Medical sources suggested nearly 30 people had been killed, but this was not confirmed by authorities."Our ambulances have collected 13 wounded civilians and 28 dead bodies, the toll could be higher because of the density of the location where the blast occurred," Dr Abdulkadir Abdirahman Adem, director of the AMIN ambulance service, told AFP.
The blast took place in the densely populated Afisiyone area in southern Mogadishu."There was chaos and severed dead bodies strewn around the street, the market was so busy with people shopping when the blast ripped through the area. I saw many dead bodies but I could not count, I have helped collect more than 10 of them," said Abdulahi Osman, who witnessed the blast.
- 'Both dead and injured' -Another witness, Ismail Mohamud told AFP: "I can't count all, but, I can tell that I have collected about 20 dead people with my hands, also, there have been other people collecting with me both dead and injured persons."
No group has yet claimed responsibility for the attack, but immediate suspicion fell on the Al-Qaeda linked Islamist Shabaab group, which is locked in battle with the Somali government and regularly mounts attacks in the city.Its most deadly recent attack was in August when a car bomb outside a popular hotel close to the presidential palace left 15 dead.
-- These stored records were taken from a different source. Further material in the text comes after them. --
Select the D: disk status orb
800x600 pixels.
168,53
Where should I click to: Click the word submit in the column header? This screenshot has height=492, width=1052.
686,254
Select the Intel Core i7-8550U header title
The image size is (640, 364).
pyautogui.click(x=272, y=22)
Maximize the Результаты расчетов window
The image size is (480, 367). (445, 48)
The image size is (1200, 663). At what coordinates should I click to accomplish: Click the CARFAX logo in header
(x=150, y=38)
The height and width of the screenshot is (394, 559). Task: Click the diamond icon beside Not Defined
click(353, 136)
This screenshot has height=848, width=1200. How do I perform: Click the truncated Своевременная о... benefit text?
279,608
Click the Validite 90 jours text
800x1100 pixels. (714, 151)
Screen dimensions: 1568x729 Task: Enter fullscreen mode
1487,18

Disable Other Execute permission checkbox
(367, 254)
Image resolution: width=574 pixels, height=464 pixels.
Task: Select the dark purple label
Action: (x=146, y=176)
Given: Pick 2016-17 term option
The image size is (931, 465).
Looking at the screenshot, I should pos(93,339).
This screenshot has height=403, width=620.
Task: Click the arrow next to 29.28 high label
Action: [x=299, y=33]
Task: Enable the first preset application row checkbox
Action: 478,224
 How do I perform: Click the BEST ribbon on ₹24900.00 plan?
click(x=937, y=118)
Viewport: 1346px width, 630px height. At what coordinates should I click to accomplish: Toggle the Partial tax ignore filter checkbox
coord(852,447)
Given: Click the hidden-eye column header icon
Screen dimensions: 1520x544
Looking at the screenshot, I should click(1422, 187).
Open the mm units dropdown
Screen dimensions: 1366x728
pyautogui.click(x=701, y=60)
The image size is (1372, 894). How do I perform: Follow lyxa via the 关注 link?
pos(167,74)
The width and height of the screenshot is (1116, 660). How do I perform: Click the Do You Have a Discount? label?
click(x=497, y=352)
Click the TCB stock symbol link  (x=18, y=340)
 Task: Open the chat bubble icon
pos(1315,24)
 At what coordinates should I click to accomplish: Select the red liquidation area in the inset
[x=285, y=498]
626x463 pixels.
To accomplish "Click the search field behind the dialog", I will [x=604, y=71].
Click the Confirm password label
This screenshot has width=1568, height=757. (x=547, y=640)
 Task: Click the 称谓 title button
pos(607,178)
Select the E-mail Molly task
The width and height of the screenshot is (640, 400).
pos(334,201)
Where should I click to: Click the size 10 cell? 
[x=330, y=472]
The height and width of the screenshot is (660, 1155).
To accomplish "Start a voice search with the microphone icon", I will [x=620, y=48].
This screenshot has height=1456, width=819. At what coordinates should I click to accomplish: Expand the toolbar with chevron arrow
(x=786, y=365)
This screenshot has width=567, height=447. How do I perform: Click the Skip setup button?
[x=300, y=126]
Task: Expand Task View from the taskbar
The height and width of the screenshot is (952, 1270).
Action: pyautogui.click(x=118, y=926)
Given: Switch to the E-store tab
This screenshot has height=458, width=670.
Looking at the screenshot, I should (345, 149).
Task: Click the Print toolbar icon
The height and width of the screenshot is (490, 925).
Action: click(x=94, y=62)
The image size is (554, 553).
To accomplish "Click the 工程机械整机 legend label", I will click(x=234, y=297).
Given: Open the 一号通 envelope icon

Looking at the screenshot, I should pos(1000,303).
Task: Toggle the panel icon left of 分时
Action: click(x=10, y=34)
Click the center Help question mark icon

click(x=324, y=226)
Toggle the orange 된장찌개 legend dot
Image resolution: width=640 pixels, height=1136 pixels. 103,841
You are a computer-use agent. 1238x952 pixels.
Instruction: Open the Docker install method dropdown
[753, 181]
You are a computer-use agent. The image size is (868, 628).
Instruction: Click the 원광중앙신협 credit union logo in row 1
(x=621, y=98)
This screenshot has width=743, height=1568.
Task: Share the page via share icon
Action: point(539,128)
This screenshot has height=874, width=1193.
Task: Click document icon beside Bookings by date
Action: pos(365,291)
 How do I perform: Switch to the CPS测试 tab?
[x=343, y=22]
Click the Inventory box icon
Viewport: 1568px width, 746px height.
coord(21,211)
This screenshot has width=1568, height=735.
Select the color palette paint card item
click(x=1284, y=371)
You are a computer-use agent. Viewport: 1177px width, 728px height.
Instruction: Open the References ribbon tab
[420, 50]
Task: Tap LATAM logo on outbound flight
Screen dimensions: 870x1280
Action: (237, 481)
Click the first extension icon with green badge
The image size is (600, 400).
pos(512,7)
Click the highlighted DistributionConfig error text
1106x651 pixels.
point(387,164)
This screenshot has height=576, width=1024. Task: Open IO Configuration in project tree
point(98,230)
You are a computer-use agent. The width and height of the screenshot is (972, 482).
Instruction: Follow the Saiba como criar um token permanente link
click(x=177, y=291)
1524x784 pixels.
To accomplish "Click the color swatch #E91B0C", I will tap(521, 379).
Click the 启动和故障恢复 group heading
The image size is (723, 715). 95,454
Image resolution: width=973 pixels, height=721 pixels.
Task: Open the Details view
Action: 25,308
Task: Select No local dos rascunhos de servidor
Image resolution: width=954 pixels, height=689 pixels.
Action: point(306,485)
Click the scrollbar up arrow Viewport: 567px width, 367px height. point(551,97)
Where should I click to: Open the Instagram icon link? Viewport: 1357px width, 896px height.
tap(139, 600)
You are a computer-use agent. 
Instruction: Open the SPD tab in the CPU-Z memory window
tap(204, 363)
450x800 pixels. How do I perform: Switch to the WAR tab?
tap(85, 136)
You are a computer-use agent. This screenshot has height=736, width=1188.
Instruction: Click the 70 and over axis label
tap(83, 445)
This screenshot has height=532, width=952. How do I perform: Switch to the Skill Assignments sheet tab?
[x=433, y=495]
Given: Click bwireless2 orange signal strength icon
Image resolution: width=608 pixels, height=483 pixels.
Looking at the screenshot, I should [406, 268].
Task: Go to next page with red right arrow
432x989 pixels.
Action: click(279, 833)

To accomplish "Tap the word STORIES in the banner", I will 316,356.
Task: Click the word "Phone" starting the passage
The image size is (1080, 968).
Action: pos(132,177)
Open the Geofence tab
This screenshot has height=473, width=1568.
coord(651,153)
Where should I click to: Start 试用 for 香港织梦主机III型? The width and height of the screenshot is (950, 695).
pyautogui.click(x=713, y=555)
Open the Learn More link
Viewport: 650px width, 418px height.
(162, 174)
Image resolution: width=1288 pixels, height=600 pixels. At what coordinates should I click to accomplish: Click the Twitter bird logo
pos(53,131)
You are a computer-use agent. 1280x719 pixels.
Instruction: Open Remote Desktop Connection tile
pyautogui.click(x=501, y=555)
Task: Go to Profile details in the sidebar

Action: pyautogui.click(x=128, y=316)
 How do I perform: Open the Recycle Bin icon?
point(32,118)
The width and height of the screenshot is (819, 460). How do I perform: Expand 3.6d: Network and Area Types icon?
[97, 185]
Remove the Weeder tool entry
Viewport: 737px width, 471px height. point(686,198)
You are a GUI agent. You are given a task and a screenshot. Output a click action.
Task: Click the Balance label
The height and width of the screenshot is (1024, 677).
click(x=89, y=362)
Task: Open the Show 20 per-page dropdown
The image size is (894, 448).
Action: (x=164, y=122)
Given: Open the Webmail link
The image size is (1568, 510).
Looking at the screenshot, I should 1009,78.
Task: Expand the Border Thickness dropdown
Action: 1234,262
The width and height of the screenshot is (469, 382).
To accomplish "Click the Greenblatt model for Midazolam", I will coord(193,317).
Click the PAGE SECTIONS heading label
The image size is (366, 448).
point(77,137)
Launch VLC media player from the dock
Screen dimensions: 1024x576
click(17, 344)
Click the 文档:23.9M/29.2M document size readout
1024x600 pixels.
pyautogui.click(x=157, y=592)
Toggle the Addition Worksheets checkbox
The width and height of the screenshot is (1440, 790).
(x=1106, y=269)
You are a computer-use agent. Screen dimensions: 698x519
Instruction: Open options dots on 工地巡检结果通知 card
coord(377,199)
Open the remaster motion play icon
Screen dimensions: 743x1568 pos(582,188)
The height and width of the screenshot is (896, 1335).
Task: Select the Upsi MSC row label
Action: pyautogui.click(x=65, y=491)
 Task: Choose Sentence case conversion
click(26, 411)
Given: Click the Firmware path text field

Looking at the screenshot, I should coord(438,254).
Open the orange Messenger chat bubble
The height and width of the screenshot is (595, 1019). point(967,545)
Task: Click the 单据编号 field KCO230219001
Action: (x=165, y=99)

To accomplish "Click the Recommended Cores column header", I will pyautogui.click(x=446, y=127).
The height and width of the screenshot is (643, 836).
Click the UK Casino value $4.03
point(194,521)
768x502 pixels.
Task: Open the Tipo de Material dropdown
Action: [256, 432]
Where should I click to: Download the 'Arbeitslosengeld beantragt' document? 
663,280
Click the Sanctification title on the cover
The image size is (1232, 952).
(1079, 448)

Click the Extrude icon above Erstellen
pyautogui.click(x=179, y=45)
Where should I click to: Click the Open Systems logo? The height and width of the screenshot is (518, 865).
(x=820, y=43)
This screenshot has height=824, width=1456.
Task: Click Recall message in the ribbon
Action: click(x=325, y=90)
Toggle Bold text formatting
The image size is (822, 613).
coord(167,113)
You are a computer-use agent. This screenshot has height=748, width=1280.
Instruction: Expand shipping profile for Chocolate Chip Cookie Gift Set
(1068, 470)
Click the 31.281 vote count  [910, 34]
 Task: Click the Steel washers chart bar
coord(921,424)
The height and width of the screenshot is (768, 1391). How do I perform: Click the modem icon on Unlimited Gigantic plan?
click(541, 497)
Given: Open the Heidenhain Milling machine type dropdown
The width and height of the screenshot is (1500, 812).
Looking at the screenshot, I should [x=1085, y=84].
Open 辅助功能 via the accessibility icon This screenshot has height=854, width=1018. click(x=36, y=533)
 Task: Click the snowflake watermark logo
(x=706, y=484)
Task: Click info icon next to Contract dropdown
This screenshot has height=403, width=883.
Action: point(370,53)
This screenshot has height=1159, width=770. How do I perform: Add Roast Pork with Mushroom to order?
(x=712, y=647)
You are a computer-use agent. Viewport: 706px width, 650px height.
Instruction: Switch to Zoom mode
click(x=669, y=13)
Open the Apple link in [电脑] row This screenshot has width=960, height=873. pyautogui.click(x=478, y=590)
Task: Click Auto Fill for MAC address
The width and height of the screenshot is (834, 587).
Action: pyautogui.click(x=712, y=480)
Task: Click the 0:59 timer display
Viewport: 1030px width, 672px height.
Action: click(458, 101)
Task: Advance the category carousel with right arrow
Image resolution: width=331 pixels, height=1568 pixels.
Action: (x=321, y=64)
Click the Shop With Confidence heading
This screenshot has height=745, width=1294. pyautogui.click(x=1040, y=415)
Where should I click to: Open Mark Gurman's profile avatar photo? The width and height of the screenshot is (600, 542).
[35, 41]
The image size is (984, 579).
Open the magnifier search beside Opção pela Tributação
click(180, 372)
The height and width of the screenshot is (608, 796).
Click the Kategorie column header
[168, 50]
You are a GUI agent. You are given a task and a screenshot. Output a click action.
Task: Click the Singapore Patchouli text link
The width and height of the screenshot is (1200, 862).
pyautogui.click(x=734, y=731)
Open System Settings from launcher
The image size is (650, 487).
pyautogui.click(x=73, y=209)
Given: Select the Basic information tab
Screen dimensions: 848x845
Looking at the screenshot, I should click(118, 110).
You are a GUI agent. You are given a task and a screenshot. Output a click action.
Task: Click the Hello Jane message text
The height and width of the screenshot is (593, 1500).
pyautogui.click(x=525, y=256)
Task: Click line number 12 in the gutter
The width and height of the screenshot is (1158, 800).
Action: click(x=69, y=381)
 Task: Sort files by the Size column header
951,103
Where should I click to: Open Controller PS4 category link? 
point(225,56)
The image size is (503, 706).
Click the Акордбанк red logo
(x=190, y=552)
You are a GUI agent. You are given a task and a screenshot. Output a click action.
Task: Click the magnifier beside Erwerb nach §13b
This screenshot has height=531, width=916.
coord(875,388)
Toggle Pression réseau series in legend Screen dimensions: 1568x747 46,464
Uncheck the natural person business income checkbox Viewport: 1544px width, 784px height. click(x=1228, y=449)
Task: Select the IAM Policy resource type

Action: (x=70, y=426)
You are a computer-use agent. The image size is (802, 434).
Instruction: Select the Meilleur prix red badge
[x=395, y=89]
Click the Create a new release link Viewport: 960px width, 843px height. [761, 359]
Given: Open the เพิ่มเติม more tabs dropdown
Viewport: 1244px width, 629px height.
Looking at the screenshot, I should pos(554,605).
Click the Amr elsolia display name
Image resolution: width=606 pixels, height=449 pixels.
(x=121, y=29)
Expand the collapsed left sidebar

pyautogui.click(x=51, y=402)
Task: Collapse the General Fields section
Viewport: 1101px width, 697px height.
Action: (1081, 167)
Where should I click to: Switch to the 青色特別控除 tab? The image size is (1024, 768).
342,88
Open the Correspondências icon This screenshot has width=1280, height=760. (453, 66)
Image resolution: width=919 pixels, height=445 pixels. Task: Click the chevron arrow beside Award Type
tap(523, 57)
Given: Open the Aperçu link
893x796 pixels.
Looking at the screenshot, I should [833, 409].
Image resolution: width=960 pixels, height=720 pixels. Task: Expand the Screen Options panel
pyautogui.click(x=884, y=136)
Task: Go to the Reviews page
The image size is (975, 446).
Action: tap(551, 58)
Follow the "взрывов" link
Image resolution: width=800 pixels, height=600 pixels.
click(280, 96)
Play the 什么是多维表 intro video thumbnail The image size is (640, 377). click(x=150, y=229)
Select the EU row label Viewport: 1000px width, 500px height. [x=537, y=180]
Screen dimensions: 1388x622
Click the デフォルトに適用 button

Despite being driven out of the capital in 2011 by an African Union force deployed in 2007, the group still controls vast swathes of outlying rural areas from which it launches guerrilla operations.Somalia is currently holding a drawn-out, limited election in which some 14,000 specially selected voters are picking 275 members of parliament who will later join senators in electing a president.
The country had been promised a one-person, one-vote election, however political infighting and insecurity led leaders to ditch the plan in favour of the current process.After the 1991 fall of strongman president Mohamed Siad Barre, warring clan militia plunged the country into decades of civil war and humanitarian crises, leaving it without a central government and the label of the world's foremost failed state.
An even more limited election in 2012 -- when MPs were nominated by 135 clan elders -- gave Somalia the first central government based in the country since the fall of Barre.